── Entries supplied

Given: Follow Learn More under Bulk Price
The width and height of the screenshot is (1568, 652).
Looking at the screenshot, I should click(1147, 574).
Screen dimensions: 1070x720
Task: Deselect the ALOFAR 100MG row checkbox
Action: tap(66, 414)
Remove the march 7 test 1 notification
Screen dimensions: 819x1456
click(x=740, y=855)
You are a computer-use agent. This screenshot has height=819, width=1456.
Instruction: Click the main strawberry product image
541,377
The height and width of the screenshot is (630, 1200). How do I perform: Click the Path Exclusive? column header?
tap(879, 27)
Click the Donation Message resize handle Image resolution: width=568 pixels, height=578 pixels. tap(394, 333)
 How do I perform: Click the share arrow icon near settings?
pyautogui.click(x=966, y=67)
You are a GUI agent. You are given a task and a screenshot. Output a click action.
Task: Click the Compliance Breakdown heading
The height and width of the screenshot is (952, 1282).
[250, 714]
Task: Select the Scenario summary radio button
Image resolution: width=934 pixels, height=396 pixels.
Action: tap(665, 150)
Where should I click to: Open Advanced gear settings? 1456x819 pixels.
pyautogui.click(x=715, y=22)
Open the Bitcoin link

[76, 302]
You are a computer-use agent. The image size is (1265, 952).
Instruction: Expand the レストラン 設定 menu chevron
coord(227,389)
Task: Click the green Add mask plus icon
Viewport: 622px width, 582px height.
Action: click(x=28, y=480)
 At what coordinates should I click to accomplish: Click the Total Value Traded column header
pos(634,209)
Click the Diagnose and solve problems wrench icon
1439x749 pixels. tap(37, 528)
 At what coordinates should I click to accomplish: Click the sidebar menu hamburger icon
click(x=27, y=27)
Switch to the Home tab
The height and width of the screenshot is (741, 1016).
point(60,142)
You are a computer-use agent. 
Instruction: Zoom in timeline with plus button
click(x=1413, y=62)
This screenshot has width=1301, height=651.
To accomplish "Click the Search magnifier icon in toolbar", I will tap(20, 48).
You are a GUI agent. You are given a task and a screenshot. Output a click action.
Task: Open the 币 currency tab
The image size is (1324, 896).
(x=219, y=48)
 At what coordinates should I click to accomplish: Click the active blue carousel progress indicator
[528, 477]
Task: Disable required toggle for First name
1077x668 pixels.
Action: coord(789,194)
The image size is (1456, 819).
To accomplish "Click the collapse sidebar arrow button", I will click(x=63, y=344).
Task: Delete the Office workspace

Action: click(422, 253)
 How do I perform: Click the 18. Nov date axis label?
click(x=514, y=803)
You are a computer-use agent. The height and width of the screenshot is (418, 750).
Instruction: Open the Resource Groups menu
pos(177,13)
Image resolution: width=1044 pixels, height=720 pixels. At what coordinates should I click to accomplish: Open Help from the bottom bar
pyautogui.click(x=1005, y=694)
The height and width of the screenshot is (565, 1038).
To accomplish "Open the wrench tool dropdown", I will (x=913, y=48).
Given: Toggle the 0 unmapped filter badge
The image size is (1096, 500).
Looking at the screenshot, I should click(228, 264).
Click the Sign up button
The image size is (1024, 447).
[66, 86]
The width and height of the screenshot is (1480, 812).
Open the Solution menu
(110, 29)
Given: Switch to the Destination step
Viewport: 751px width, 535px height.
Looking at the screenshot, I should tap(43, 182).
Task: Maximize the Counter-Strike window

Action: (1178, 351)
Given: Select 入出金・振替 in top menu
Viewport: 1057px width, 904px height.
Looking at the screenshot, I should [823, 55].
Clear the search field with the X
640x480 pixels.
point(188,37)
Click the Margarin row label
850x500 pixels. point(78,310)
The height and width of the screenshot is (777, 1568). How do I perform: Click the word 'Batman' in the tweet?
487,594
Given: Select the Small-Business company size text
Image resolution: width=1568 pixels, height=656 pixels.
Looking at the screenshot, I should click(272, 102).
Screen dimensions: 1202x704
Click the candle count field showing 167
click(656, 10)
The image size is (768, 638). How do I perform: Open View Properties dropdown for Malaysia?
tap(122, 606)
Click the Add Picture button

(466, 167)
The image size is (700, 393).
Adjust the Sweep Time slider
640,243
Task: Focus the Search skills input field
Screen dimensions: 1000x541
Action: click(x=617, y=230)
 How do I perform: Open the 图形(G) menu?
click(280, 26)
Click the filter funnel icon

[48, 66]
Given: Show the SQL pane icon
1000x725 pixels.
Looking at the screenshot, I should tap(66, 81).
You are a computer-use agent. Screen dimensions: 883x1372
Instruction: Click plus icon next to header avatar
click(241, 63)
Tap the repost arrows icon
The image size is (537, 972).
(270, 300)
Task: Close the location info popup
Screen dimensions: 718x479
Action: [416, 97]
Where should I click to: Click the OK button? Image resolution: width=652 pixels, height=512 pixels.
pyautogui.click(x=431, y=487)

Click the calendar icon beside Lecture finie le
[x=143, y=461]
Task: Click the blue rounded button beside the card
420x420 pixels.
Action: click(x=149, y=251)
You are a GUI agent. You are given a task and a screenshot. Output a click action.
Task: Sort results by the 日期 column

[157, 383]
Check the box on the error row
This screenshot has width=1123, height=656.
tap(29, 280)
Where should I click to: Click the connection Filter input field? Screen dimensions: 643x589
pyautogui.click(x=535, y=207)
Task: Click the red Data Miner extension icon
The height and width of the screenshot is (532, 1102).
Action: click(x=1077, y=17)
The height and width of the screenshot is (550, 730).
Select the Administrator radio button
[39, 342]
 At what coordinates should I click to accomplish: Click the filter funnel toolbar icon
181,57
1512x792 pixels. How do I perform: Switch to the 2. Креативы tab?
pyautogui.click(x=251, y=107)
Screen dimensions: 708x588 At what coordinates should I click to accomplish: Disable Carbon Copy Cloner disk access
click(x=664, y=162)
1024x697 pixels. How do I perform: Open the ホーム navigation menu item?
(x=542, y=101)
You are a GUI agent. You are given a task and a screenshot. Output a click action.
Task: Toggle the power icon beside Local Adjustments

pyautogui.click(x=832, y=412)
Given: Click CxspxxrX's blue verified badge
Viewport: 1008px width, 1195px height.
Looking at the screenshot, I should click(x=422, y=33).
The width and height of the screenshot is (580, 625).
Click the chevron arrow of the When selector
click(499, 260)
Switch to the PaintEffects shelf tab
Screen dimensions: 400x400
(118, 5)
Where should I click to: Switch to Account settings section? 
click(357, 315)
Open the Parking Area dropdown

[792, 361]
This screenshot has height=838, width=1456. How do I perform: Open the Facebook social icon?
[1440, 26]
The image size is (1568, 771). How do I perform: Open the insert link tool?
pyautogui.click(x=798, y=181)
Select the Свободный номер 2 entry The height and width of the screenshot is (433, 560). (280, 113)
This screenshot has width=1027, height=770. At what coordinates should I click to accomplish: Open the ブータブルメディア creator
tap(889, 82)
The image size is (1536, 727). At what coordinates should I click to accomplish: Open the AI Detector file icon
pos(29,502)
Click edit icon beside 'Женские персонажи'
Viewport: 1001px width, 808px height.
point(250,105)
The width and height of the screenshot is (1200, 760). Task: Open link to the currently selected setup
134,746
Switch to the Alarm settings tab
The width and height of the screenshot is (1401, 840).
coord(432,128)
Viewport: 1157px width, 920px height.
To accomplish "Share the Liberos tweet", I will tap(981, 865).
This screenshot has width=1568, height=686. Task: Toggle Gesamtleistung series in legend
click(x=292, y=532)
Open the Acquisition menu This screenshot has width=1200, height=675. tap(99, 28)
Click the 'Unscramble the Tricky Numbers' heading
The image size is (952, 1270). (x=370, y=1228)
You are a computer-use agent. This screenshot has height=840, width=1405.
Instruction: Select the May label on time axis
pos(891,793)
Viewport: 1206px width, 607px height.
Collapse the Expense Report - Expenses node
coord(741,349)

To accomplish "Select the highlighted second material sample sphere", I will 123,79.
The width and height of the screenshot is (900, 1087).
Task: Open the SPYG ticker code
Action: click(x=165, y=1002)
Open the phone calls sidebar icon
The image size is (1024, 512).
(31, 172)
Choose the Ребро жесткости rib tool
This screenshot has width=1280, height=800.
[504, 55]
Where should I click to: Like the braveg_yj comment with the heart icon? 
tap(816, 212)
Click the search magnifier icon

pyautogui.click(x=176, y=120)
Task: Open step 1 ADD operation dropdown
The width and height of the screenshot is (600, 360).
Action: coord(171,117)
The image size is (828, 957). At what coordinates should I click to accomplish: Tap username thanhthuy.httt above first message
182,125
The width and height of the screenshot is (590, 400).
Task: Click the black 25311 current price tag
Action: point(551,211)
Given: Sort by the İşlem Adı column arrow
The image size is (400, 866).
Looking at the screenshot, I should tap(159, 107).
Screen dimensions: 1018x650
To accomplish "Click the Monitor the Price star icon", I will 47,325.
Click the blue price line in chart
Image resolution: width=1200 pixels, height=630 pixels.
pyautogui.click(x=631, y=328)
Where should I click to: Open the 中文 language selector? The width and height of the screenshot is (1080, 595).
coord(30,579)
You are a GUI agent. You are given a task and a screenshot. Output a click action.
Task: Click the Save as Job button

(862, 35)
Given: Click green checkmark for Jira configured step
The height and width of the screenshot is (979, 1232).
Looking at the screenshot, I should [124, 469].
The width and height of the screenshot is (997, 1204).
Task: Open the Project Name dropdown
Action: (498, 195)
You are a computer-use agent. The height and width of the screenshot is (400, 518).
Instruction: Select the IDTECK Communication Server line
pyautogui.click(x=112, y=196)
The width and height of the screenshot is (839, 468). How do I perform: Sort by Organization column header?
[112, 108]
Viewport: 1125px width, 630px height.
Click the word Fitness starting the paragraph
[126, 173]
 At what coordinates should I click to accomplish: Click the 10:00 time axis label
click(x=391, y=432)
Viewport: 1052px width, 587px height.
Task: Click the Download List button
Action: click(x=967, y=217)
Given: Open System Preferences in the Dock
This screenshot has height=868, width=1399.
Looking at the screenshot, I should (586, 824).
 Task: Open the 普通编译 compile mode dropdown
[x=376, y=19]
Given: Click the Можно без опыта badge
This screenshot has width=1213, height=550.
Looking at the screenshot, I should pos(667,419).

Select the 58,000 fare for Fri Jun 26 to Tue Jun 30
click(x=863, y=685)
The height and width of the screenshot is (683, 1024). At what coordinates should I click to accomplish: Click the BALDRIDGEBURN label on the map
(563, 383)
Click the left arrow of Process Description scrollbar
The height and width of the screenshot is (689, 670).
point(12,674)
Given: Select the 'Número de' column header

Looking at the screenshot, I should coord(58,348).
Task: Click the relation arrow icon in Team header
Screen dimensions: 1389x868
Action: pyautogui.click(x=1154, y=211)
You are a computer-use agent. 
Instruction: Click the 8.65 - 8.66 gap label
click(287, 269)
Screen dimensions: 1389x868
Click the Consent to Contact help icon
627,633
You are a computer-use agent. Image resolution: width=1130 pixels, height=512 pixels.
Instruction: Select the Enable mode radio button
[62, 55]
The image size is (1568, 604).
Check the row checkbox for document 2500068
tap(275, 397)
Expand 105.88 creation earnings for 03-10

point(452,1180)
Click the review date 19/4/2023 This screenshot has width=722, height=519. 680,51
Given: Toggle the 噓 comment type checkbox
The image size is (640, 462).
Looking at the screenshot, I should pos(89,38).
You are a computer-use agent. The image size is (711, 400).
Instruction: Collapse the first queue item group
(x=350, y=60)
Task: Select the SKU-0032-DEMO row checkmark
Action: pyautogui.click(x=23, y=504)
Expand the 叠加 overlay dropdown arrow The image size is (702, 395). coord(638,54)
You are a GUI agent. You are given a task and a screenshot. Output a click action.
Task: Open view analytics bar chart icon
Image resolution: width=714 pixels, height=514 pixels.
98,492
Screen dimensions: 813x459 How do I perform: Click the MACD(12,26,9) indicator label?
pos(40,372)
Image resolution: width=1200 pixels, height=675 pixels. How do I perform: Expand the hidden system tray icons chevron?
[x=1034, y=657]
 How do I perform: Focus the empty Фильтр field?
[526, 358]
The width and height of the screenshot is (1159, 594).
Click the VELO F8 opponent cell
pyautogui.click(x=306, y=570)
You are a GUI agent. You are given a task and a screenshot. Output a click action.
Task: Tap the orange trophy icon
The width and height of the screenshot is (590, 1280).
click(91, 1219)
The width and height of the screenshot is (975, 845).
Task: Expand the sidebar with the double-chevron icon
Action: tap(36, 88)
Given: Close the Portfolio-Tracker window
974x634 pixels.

────

Which lines above contain the word "badge"? Show each of them.

Given: Toggle the 0 unmapped filter badge
Given: Click CxspxxrX's blue verified badge
Given: Click the Можно без опыта badge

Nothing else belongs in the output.